→ **Texte fourni**
|---|
Quinze petits coups de pouce
Ça fait déjà quelques années que je travaille à la Fédération canadienne de la faune. Je connais bien notre programme de conservation des tortues d’eau douce et j’ai souvent vu nos incubateurs et nos tortues naissantes au bureau. Notre équipe de conservation invite d’ailleurs le personnel à aller relâcher des bébés tortues avec elle chaque année et en 2019, j’y étais allée.
Pendant l’été 2022, j’ai cependant eu la chance de vivre quelque chose de bien spécial – avec 15 petits bébés tortues mouchetées de mon quartier!
J’habite à Constance Bay, qui est une péninsule sur la rivière des Outaouais et qui fait partie de la ville d’Ottawa. Le soir du 13 juin, mon chum, qui était allé faire de la bicyclette, est arrivé à la maison en disant : « Je pense qu’il y a une tortue en train de pondre des œufs sur le bord du chemin! »
C’est sûr que je voulais aller voir! Donc nous sommes allés en auto et en effet, il y avait une maman tortue mouchetée en train de pondre dans l’accotement d’un chemin pas loin de chez nous.
Selon les instructions de mon collègue David Seburn, spécialiste des tortues d’eau douce de la FCF, je devais placer un panneau assez grand par-dessus le nid et y mettre une pierre (ou quelque chose de lourd) pour empêcher les prédateurs (comme les renards, mouffettes et ratons laveurs) de déterrer les œufs et de les manger. Je suis retournée deux fois dans la soirée avec mon panneau et ma brique, mais la maman tortue était toujours là! Comme je devais aller me coucher, j’ai eu très peur que le nid soit ravagé pendant la nuit. Fort heureusement, il était intact le lendemain matin et j’ai pu finalement placer mon panneau avec la brique pour le protéger.
L’équipe est venue le surlendemain pour déterrer les œufs afin de les mettre en incubateur au bureau. Il y en avait 16! Comme les tortues mouchetées sont en voie de disparition, et comme les bébés auraient eu un périple dangereux le long de cette route pour se rendre à la baie quelque 620 mètres plus loin (en ligne droite), nous étions très heureux d’améliorer leurs chances de survie.
Et là, mon chum et moi avons attendu patiemment que « nos » bébés sortent de leurs œufs!
C’est le lundi 8 août qu’une technicienne a remarqué qu’un des œufs commençait à craquer. Le lendemain, David est venu à mon cubicule et m’a demandé si j’avais quelques minutes. Je l’ai suivi dans la salle où sont les incubateurs et il m’a tendu le contenant de plastique dans lequel ils avaient placé nos œufs : il y avait quatre petites tortues qui se promenaient! Il y avait aussi quelques petites têtes qui sortaient d’autres œufs. C’était VRAIMENT cool! J’ai tout de suite appelé mon chum sur FaceTime pour lui montrer nos bébés, puis j’ai appelé ma sœur, puis ma mère!
Quinze de nos seize œufs ont éclos en fin de compte et après avoir été nettoyés, mesurés et pesés par l’équipe, les bébés étaient prêts à être relâchés le vendredi matin (le 12 août). Je suis allée rencontrer David à mi-chemin entre le bureau et Constance Bay et il m’a donné le contenant avec mes 15 petites tortues.
|---|
→ **Question posée**
Dans le récit sur les tortues mouchetées, combien d'œufs l'équipe a-t-elle trouvés en déterrant le nid?
|---|
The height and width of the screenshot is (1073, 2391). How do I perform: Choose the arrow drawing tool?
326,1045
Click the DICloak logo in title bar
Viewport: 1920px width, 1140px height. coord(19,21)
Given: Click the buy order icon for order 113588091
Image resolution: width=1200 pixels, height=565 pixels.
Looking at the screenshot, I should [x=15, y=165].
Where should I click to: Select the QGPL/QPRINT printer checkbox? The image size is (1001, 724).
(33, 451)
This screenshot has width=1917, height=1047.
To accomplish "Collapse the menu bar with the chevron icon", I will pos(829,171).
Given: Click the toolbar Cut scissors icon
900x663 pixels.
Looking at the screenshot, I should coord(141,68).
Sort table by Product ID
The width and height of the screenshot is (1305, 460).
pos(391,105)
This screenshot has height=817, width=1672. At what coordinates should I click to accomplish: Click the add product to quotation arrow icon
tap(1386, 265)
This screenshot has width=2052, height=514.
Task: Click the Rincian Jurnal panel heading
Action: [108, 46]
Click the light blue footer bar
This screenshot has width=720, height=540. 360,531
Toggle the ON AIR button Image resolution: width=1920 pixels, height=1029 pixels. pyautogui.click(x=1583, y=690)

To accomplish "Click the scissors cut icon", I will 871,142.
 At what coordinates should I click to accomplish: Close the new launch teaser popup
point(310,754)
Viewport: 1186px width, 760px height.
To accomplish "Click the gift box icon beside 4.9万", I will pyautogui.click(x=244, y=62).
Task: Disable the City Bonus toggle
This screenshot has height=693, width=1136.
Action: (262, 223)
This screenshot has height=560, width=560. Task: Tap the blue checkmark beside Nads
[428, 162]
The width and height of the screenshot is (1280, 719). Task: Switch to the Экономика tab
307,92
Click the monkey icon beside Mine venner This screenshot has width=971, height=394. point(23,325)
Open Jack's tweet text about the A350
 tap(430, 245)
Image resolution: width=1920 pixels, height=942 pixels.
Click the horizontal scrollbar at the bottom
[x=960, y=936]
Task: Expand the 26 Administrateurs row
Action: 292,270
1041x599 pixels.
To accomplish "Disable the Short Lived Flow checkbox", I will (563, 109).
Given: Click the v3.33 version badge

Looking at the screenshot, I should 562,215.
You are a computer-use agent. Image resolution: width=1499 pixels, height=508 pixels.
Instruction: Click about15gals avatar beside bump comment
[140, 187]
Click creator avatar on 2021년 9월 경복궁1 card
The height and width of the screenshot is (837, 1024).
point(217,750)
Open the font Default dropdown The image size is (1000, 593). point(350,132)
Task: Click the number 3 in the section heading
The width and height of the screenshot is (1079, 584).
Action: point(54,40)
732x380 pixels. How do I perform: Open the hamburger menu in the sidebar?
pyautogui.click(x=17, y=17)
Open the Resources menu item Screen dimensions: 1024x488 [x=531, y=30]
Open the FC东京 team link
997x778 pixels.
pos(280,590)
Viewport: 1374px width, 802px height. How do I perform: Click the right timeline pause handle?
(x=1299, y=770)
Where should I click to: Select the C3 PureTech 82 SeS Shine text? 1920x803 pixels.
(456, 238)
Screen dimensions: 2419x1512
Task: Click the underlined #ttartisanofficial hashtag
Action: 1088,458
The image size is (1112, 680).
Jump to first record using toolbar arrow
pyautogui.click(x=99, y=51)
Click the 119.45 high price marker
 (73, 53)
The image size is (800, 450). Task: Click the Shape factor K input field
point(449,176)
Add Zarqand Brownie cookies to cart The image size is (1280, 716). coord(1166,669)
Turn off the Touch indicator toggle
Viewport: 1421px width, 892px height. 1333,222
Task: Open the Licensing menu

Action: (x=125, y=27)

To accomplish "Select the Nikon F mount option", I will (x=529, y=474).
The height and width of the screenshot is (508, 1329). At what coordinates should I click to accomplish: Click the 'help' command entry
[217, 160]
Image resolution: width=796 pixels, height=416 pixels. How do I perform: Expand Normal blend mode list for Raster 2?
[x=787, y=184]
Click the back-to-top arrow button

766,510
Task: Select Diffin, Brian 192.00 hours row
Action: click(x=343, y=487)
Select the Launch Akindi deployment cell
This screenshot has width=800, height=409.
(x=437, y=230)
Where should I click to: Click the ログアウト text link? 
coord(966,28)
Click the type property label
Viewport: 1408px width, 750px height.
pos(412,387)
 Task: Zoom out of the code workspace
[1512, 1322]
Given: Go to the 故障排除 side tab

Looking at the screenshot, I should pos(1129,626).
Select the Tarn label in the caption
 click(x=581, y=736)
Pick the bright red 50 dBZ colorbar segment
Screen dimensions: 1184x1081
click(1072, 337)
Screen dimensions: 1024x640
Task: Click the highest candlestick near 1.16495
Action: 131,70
|---|
→ **Réponse ci-dessous**
L'équipe a trouvé 16 œufs dans le nid.